Prompt
Report each line from the entries in which "computer" can be found.

(Extracted records)
=== Begin Enclosure ===
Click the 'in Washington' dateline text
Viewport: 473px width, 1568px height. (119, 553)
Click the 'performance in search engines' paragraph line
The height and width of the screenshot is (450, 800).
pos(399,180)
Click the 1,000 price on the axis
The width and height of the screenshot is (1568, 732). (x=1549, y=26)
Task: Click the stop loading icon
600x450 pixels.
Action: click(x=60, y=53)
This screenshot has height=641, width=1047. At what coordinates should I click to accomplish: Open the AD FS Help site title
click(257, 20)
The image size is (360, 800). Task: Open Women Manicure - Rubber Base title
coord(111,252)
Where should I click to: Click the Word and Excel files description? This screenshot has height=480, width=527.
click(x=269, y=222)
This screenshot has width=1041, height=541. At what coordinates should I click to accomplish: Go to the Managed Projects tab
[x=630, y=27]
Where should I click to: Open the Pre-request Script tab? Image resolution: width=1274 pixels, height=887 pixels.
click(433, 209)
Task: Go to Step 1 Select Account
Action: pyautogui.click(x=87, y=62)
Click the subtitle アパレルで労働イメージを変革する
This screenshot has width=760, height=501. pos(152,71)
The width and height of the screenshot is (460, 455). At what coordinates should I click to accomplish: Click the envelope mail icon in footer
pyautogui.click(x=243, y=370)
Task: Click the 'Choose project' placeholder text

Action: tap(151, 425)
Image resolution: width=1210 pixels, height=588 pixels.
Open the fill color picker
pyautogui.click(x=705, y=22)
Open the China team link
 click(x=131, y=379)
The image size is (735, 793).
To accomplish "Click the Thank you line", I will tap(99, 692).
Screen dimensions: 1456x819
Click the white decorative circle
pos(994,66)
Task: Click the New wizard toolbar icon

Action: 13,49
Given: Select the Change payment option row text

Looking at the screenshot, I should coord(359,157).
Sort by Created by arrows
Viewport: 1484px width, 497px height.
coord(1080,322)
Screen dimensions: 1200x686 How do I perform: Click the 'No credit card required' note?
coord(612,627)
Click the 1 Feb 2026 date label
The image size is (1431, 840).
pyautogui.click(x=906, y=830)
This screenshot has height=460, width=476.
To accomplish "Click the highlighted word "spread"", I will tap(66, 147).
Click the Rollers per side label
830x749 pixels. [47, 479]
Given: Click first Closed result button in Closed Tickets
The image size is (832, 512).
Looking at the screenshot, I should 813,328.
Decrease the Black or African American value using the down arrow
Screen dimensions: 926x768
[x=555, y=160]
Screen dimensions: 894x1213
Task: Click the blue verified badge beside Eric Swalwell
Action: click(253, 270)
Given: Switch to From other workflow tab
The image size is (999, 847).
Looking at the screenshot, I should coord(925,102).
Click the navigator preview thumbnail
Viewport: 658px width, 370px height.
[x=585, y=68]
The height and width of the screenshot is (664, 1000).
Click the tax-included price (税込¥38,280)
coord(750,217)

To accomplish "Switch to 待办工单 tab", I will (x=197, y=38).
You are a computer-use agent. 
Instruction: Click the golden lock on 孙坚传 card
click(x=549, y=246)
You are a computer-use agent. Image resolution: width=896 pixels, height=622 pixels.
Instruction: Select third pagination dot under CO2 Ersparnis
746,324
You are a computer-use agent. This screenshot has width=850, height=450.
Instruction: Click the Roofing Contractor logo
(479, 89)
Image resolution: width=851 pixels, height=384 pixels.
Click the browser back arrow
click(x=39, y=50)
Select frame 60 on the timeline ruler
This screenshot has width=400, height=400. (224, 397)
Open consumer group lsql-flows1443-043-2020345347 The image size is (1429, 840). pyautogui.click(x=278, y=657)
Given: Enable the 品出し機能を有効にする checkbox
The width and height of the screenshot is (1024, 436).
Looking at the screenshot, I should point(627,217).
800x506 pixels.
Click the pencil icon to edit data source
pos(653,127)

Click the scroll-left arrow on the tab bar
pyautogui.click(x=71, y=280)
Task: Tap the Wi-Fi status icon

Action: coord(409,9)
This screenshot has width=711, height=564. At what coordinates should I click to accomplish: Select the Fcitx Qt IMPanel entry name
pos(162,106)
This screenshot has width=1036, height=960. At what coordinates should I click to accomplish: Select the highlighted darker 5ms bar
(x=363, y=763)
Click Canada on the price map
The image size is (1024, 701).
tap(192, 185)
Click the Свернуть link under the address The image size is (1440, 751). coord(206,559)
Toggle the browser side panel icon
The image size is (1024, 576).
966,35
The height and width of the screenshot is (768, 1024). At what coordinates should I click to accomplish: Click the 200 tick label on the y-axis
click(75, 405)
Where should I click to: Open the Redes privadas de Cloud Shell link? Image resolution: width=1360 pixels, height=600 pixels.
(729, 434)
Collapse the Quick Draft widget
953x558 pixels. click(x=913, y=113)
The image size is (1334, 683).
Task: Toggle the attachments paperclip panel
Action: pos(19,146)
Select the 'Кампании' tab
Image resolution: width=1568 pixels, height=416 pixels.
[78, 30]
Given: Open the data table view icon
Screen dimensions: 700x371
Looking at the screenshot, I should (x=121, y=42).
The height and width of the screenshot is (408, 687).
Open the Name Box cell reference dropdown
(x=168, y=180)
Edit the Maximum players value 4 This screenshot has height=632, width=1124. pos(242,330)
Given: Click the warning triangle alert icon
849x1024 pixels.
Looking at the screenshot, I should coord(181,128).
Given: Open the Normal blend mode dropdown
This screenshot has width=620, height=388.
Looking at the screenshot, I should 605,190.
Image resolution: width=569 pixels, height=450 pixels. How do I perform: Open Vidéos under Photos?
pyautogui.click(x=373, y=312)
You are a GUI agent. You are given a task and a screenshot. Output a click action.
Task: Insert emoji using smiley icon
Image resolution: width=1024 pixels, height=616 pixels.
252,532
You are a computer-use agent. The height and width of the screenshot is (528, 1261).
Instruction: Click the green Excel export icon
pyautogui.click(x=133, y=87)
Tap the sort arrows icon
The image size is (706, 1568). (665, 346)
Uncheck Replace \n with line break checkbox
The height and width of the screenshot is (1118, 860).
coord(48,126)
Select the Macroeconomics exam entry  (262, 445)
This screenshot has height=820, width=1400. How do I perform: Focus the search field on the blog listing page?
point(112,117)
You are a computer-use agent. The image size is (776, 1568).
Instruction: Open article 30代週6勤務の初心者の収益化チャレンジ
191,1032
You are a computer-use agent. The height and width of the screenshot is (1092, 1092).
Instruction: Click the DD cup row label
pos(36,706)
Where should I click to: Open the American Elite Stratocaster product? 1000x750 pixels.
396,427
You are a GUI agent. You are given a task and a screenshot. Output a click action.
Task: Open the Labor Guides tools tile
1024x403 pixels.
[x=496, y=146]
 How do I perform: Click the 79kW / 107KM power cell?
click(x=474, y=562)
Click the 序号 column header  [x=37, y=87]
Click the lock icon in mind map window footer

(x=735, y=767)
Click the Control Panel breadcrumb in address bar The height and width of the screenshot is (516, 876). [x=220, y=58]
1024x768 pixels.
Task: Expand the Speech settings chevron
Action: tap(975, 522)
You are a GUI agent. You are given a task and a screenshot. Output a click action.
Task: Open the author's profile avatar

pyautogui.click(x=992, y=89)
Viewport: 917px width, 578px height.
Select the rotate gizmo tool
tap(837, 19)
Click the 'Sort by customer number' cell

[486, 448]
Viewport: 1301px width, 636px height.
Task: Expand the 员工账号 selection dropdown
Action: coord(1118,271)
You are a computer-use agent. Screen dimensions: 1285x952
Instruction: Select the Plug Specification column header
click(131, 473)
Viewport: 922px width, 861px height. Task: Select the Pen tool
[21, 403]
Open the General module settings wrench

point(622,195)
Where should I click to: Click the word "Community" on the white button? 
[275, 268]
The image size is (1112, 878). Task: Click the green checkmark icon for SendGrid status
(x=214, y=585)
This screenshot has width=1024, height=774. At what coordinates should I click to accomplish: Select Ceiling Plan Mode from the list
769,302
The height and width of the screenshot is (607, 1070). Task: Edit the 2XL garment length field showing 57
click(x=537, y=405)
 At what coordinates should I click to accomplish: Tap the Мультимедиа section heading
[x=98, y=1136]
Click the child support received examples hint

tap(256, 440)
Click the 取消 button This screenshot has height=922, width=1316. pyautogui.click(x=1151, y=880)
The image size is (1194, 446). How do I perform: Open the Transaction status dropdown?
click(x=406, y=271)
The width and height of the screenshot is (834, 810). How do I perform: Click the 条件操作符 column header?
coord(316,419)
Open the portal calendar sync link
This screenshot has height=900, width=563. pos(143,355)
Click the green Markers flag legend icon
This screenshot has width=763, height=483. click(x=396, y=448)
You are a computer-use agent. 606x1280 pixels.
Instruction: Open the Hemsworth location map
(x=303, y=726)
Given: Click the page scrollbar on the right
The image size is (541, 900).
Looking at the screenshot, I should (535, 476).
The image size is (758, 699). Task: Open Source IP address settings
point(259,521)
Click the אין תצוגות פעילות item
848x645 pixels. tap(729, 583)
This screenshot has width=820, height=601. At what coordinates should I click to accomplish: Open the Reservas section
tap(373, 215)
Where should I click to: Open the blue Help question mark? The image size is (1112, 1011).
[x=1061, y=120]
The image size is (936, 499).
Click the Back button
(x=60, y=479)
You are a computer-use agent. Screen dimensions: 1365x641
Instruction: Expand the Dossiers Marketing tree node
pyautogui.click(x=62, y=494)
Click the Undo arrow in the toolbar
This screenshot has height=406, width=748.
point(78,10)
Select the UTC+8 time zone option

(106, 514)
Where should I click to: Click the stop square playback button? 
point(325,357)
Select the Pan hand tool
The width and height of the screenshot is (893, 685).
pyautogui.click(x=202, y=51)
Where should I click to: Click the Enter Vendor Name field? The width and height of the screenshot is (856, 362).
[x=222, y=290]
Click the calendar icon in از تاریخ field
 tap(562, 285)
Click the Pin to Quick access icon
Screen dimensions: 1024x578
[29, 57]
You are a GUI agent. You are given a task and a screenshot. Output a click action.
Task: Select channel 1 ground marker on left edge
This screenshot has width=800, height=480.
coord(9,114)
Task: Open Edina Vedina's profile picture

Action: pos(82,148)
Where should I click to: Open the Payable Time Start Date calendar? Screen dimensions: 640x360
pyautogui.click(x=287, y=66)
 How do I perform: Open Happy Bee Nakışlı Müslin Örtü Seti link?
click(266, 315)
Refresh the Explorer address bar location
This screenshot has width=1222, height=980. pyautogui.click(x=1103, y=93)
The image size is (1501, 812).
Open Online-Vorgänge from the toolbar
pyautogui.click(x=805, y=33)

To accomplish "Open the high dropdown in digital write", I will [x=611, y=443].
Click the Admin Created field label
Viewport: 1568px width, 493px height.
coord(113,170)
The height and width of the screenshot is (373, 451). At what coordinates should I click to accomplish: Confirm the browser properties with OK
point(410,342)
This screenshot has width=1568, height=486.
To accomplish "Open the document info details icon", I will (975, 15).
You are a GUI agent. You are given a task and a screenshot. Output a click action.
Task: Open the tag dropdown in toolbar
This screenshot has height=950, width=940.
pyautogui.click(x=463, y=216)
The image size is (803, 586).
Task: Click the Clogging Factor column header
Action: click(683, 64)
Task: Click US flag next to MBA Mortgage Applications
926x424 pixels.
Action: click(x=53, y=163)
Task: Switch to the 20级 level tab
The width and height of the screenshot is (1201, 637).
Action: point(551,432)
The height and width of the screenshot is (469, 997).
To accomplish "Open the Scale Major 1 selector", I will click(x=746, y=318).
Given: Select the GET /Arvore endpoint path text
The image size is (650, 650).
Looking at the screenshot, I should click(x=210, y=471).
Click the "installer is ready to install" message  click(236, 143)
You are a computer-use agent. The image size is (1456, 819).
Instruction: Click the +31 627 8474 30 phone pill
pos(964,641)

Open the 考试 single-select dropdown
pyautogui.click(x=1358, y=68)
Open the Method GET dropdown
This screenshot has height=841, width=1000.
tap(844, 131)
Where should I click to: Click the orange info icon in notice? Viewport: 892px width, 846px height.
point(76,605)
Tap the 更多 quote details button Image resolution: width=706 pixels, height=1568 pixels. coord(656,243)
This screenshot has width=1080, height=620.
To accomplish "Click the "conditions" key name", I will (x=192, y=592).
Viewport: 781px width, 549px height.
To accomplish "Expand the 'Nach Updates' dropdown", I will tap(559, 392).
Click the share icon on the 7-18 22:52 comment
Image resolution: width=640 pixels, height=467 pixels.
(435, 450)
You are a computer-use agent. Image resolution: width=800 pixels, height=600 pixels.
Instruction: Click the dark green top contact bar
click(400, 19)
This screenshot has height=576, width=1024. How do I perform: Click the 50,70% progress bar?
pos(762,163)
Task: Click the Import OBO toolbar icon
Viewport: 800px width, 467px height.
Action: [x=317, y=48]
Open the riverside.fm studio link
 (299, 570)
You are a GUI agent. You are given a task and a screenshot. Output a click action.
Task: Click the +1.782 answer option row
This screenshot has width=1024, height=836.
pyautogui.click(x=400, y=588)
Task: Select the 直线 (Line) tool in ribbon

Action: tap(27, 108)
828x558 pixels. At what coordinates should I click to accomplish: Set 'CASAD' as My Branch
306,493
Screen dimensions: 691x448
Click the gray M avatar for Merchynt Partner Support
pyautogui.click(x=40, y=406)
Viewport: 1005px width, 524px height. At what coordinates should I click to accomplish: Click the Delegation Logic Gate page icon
=== End Enclosure ===
Answer to this problem
You are a computer-use agent. 
You are a computer-use agent. Image resolution: width=896 pixels, height=622 pixels.
You are a computer-use agent. This screenshot has width=850, height=450.
You are a computer-use agent. The height and width of the screenshot is (528, 1261).
You are a computer-use agent. The image size is (776, 1568).
You are a computer-use agent. The height and width of the screenshot is (1092, 1092).
You are a computer-use agent. Screen dimensions: 1285x952
You are a computer-use agent. 606x1280 pixels.
You are a computer-use agent. Screen dimensions: 1365x641
You are a computer-use agent. The image size is (1456, 819).
You are a computer-use agent. Image resolution: width=800 pixels, height=600 pixels.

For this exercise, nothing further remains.